Déficit zéro : un empressement qui fait mal !

Gilles Gagné, Graffici, Gaspésie

Les six premiers mois de pouvoir du Parti québécois laissent une grande partie de la population gaspésienne sur son appétit, parce qu’ils ont été marqués par l’obsession du déficit zéro, un objectif qui rime rarement avec développement régional.

Lors de son arrivée, le gouvernement de Pauline Marois a certes eu la mauvaise surprise de découvrir un déficit de 1,6 milliard de dollars, plutôt que les 800 millions de dollars annoncés par le ministre libéral des Finances Raymond Bachand. Il n’était toutefois pas nécessaire de rétablir l’équilibre en un an. Un redressement sur deux ou trois exercices aurait fait l’affaire.

La dette totale du Québec – incluant celles d’Hydro-Québec, des sociétés publiques et des municipalités – est élevée. Elle est passée de 178,4 milliards de dollars en 2003 à 248,6 milliards de dollars en 2012. C’est alarmant? Non. C’est inquiétant? Pas nécessairement. La preuve, c’est le taux d’intérêt très bas payé par le gouvernement québécois lorsqu’il emprunte. De plus, la proportion de la dette par rapport au produit intérieur brut se situait à 73,9% en 2003. Ce ratio est maintenant de 74,5%, en dépit de l’impact de la récession de 2008-2009. Bref, c’est un rapport semblable.

Il est bien sûr souhaitable de réduire cette dette et, surtout, son poids économique, mais une compression trop soudaine des dépenses risque d’affecter l’économie québécoise et de miner les revenus. L’effet sur la dette pourrait être pire en cas d’austérité brutale.

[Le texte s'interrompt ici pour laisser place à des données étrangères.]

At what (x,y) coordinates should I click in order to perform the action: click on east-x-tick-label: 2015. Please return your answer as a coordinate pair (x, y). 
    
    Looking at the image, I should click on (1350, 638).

Tous les changements de régime sont ponctués par une période d’ajustements nécessaire pour que la nouvelle équipe s’installe.

En 2003, à l’arrivée des libéraux de Jean Charest, il y a eu une période de flottement qui a beaucoup ralenti l’élan qu’avait pu se donner la Gaspésie, grâce au plan de relance mis de l’avant entre 2000 et 2002 par le gouvernement du Parti québécois. Les libéraux de 2003 s’étaient fait élire en promettant un grand ménage de la fonction publique et la mise en veilleuse de certains programmes régionaux faisait partie du plan. Il a pratiquement fallu attendre l’automne 2004, et l’annonce des résultats du premier appel d’offres d’énergie éolienne avant que l’économie gaspésienne respire mieux.

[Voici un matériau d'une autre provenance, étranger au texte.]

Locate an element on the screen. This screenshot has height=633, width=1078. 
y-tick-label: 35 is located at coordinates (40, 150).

Depuis 2005, le taux de chômage a perdu une demi-douzaine de points en Gaspésie. Lors de la campagne électorale de l’été 2012, Pauline Marois s’était engagée à rétablir le plan de relance du début des années 2000. Depuis septembre, les actions du Parti québécois dans les régions comme la Gaspésie sont davantage caractérisées par des réductions budgétaires que par le statu quo ou par une intensification de mesures progressistes. L’inquiétude frappe actuellement la forêt privée gaspésienne en raison du doute planant sur la reconduction des programmes de travaux sylvicoles, et les 300 emplois qui en dépendent.

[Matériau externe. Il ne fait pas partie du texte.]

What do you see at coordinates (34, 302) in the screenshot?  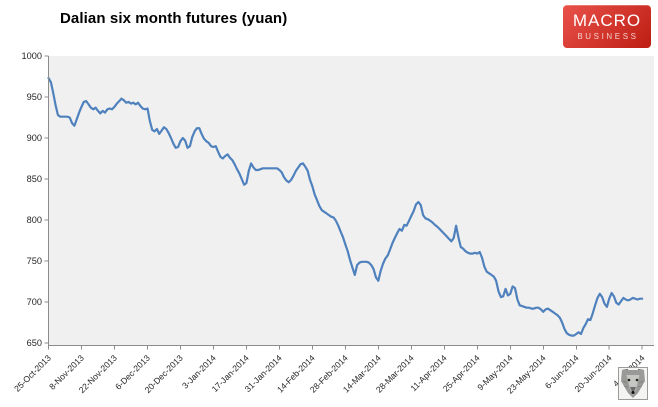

Il est aussi grand temps que Québec rassure la filière éolienne en confirmant les modalités de l’appel d’offres de 700 mégawatts, une intention annoncée par les libéraux en juillet mais qui, rappelons-le, sert essentiellement à récupérer des projets n’ayant pas vu le jour depuis 2004. Il faut ajouter entre 5 et 10 millions de dollars aux 17 millions annoncés en mai 2012 pour sécuriser à court terme le tronçon ferroviaire gaspésien. Bien que la somme pour remettre ce tronçon en bon état pour 25 ans s’établisse à près de 100 millions de dollars, il est urgent d’envoyer un signal clair aux Gaspésiens quant à un mode de transport faisant l’unanimité dans le monde, excepté au Canada.

Bien qu’il soit tôt pour évaluer l’impact en Gaspésie des coupes en éducation, ce type de compression affecte toujours les régions, où il est souvent difficile de faire valoir le bienfondé de plus petites classes.

Le gouvernement québécois aurait été mieux avisé de ralentir la cadence en construction routière, où la surchauffe des dernières années a mené à des appels d’offres sans soumissionnaire.

Le gouvernement minoritaire du Parti québécois a pris le pari risqué d’assurer sa réélection en misant sur l’austérité budgétaire, plutôt qu’en mettant l’accent sur une transition douce vers l’équilibre et en garantissant aux régions un appui régulier. Il aurait été mieux avisé de ne pas sabrer dans des postes budgétaires sensibles en régions. Espérons qu’il n’attendra pas 18 mois, comme les libéraux en 2004, avant de corriger le tir.